Fiche du document numéro 24005

Num
24005
Date
Vendredi 3 avril 1998
Amj
Auteur
Fichier
Taille
108727
Pages
2
Urlorg
Titre
En plein génocide, la mystérieuse visite d'un colonel en Suisse
Nom cité
Nom cité
Nom cité
Source
Type
Article de journal
Langue
FR
Citation
Le 3 juin 1994, Pierre-Célestin Rwagafilita, colonel rwandais, commandant en retraite de la gendarmerie et membre de la faction dure hutue accusée d'avoir perpétré le génocide, se trouvait en « mission officielle » en Suisse. Comme le confirme Livio Zanolari, porte-parole du Département fédéral des affaires étrangères (DFAE), l'ambassade de Suisse à Kinshasa délivrait le 2 juin 1994 un visa de 15 jours à Rwagafilita, qui entrait en Suisse le jour suivant. Particularité de cette démarche, c'est le service protocolaire du DFAE qui délivrait ce visa, et non l'Office fédéral des étrangers, Rwagafilita étant au bénéfice d'un passeport rwandais de service, un statut proche de celui d'un diplomate. Le DFAE assure que le colonel rwandais n'a « rencontré personne au Département » mais que le but de son voyage était de rendre visite à l'ambassadeur du Rwanda à Berne. Il n'est pas resté, selon le DFAE, plus de 15 jours en Suisse. Coïncidence, c'est exactement à l'issue de ce séjour, le 16 juin 1994, qu'atterrissaient les premiers chargements d'armes à Goma à destination de l'armée rwandaise.

L'affaire n'avait pas fait de grands remous, l'attention étant alors focalisée en Suisse sur le cas de Félicien Kabuga, cet homme d'affaires rwandais, soupçonné d'avoir financé les durs du régime génocidaire.
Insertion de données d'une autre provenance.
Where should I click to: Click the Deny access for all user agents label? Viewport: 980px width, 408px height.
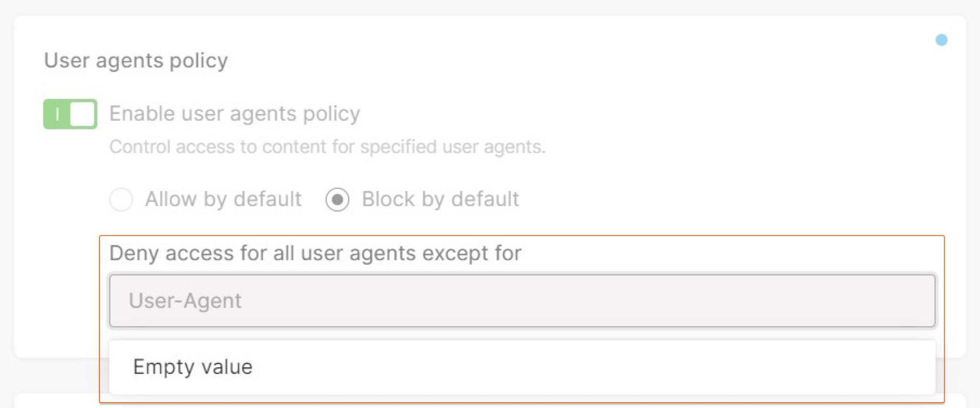tap(315, 253)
L'attribution d'un visa d'entrée en Suisse à Kabuga par Alexandre Hunziker, chef de l'Office fédéral des étrangers, devait provoquer la chute de ce fonctionnaire, en novembre 1994.
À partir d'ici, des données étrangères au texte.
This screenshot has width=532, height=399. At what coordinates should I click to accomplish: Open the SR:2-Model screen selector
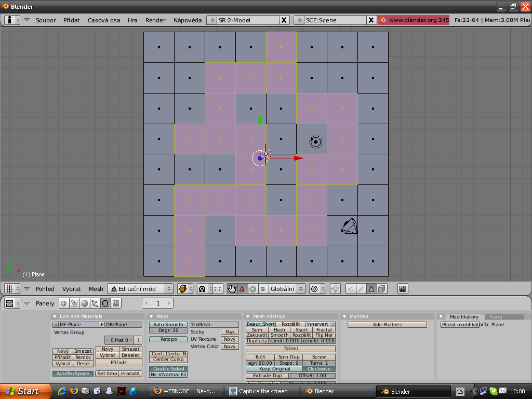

« Je trouve énorme que la Suisse ait attribué un visa à Rwagafilita à cette époque, accuse pourtant le professeur belge Filip Reynjtens, spécialiste du Rwanda. Le desk Afrique du DFAE ne pouvait pas ignorer qui il était. Comme la Belgique, la Suisse connaissait à fond le Rwanda. Même si je ne détiens pas de preuves, je pense que la seule et unique raison de la présence de Rwagafilita en Suisse à cette date était pour y organiser des livraisons d'armes. » Pierre-Célestin Rwagafilita était membre de l'Etat-major du colonel Théoneste Bagosora, détenu par le Tribunal d'Arusha qui l'accuse d'être le cerveau du génocide. Dans la nuit du 6 au 7 avril 1994, alors que l'avion qui transportait le président Habyarimana était abattu à son arrivée à Kigali et que le Rwanda basculait dans le génocide, Rwagafilita, par ailleurs beau-frère du président, reprenait immédiatement du service aux côtés de Bagosora, avec qui, en plein chaos, il formait un « Comité de Salut public », sorte de cabinet de l'ombre chargé d'exécuter le génocide. Quelques semaines après son passage en Suisse, le nom de Rwagafilita était porté sur la liste des « personnes indésirables en Suisse » tenue par le DFAE, aux côtés de Kabuga.

J.-P. C.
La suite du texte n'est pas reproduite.